“I have walked the long road to freedom.”

As the world gathers to celebrate the life and ministry of Nelson Mandela, I would like to share two of my favorite pieces from him.  His life and words have much to teach us about our own faith journeys.


“I have walked the long road to freedom. I have tried not to falter; I have made missteps along the way. But I have discovered the secret that after climbing a great hill, one only finds that there are many more hills to climb.  I have taken moment here to rest, to steal a view of the glorious vista that surrounds me, to look back on the distance I have come. But I can only rest for a moment, for with freedom comes responsibility, and I dare not linger, for my long walk is not ended.”

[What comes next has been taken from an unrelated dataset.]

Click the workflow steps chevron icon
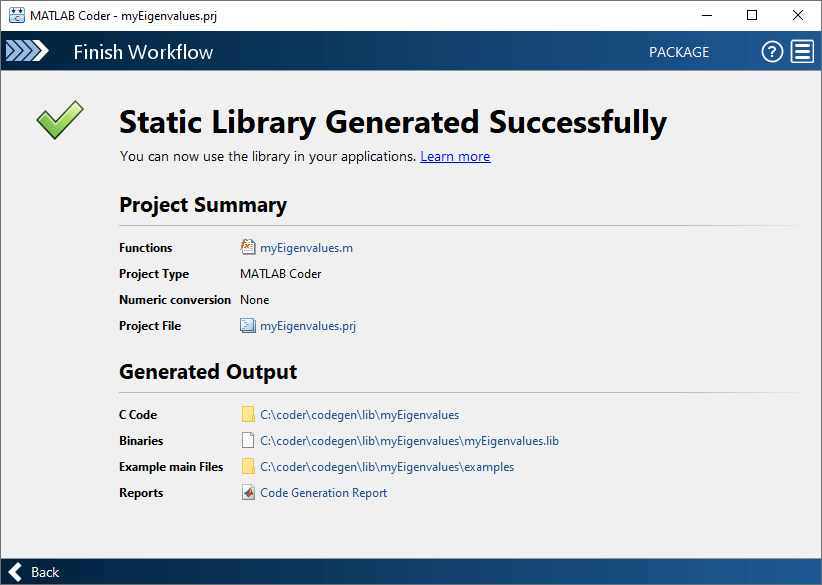The width and height of the screenshot is (822, 585). pos(27,52)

And, from Mandela’s Way: Fifteen Lessons on Life, Love and Courage by Nelson Mandela and Richard Stengel:

Courage is not the absence of fear.
Be measured.
Lead from the front.
Look the part.
Lead from the back.
See the good in others.
Keep your rivals close.
Have a core principle.
Know when to say no.
Know your enemy.
It’s always both.
Love makes the difference.
It’s a long game.
Quitting is leading too.
Find your own garden.

Using his gifts to meet the world’s needs, Nelson Mandela embodied God’s mission of restoring and reconciling.

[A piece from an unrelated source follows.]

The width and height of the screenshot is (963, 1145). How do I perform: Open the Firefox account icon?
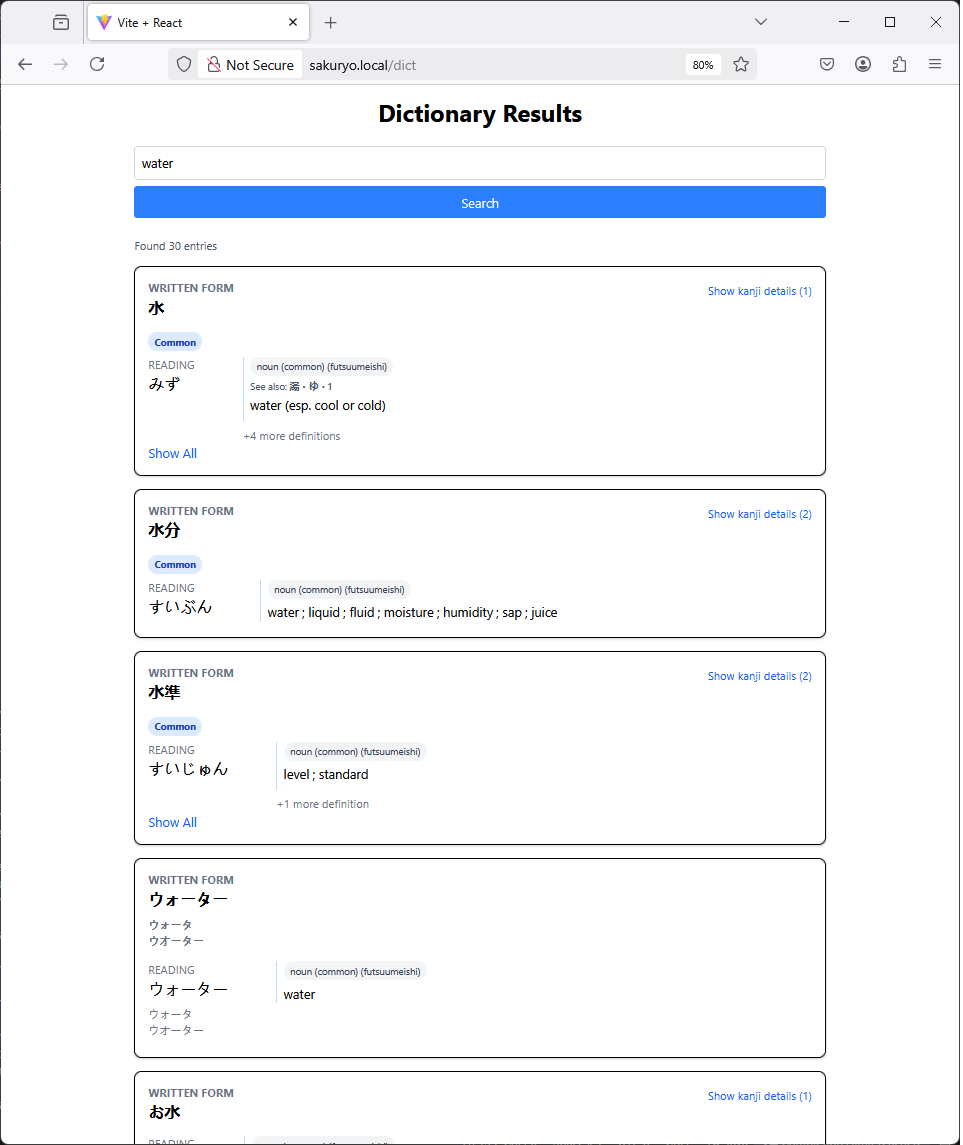pyautogui.click(x=863, y=64)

2 thoughts on ““I have walked the long road to freedom.””

  1. Nelson Mandela is gone, but are you aware of The Elders? This is a non-govenmental international group that was formed by Mandela to carry on the kind of work he did. It was chaired by Bishop Tutu until last year. I could write forever about the good they do, but instead suggest that you check their web page: theelders.org. They need our prayers. Interestingly, they do not request money. Instead they suggest ways that we can work toward the same goals that they have.

  2. jackie bernacchi

    There are two national movements that I have always found remarkable, not in perfection, but in grace and holiness. I can’t help but think of them now.
    The humility and honesty of a beaten, exiled, once powerful people to to take a sober look at their sinful past and openly confess that they had brought about their own demise was perhaps original and unique in all of sacred history. But, exilic an post exilic Israel found the strength to do that.
    At the end of Aprartied, de Klerk was forced to include amnesty in his exit deal. Nelson Mandela had to work with the cry for bloody justice from the many Blacks in South Africa against amnesty.
    Mandela’s Truth and Reconcillation Comission, chaired by Desmond Tutu, gave conditional amnesty to those from the apartied who would come forward and confess honestly to thier abuses of fellow humans. It further offered the victims and families of victims the to tell their painful story to the world.
    No mass National hangings or fireing squads. It was a move to forgive in and as the nation’s best interest.
    The new free South Africa found the strengh to do that.